(DATA Opens)

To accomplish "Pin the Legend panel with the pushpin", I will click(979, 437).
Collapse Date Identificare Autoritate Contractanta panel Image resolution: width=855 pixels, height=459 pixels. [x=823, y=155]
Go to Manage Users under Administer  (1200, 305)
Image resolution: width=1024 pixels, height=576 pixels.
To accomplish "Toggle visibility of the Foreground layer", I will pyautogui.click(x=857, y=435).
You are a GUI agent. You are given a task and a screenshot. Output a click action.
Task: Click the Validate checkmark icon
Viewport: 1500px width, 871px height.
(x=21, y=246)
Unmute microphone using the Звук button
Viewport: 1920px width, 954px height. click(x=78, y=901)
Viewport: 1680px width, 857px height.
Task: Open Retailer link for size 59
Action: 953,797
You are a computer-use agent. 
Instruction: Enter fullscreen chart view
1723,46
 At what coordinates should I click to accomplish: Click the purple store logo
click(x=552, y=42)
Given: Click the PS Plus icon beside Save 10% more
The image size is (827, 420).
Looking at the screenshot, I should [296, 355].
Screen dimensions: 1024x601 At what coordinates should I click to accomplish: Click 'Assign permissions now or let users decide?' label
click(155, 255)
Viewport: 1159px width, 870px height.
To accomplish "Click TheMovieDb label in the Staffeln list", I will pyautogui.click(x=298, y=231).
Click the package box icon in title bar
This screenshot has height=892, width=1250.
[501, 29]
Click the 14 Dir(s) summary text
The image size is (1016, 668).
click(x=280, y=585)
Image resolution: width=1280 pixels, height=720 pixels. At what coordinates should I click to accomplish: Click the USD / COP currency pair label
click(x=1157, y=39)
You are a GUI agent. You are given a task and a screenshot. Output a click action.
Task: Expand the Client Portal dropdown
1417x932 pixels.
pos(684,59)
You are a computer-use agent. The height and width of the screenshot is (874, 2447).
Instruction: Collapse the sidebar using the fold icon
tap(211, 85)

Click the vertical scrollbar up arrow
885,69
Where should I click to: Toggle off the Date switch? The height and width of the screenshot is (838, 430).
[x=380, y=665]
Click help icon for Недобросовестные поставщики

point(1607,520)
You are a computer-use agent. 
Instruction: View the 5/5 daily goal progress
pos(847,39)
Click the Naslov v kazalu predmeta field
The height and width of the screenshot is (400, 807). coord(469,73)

(DATA Closes)

### WORK TO COMPLETE
Of the lines in the listing, some hold the word "panel". Report how many, and only that.

### ANSWER TO THIS EXERCISE
2